Part of a data file>
# # # #

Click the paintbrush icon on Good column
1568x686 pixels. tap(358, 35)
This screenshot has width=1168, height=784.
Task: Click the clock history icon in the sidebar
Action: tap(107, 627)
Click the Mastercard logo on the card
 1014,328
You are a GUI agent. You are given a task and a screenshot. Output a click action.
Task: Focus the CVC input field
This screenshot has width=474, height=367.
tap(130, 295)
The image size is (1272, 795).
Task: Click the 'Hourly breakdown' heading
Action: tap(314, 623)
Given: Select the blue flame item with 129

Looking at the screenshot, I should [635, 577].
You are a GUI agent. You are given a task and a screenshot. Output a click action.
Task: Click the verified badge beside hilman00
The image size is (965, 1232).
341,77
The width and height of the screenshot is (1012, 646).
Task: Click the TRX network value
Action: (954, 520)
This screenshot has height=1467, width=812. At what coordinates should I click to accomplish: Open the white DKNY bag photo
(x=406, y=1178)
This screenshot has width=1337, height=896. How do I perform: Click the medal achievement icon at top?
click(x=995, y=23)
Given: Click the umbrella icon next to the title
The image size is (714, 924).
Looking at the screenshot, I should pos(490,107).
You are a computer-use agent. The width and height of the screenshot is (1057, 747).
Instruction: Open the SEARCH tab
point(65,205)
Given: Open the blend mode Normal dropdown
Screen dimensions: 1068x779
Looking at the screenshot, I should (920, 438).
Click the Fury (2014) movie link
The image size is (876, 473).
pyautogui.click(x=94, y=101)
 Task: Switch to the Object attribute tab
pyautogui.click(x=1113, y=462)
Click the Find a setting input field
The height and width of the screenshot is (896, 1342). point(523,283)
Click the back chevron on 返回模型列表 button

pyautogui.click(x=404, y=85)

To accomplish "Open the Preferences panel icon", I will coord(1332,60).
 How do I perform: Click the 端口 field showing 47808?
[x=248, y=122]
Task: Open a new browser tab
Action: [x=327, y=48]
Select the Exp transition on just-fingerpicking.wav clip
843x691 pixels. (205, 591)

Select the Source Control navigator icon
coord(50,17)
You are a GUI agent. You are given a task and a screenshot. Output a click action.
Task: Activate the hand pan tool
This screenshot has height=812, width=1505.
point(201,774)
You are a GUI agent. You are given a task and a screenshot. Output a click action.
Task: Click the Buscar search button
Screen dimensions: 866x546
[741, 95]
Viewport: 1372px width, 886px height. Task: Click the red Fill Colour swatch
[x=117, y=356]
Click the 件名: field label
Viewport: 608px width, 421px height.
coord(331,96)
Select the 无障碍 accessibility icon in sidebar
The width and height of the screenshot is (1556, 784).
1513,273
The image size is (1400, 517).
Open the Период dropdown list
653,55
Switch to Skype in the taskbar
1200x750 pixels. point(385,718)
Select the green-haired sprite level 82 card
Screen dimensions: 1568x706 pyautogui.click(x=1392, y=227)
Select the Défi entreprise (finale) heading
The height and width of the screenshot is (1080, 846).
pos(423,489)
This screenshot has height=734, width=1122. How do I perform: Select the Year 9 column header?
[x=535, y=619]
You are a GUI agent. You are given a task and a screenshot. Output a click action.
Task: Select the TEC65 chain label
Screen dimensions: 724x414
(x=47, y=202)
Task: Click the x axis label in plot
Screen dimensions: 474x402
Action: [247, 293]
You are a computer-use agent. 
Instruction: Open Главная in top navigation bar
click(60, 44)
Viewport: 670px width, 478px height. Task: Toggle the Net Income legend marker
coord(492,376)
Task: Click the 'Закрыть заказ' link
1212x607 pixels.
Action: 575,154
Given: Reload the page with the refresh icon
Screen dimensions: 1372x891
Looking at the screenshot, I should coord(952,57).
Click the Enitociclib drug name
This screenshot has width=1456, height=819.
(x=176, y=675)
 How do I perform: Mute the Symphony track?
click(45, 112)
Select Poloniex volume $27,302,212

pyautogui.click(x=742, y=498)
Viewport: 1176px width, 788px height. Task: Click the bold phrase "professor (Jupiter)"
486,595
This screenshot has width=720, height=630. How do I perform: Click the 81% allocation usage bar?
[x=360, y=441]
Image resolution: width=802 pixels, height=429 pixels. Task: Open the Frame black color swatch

# # # #

What is required> How many lines of the entries above contain the word "icon", matching case exactly? Reply with the number alone.

Final result> 8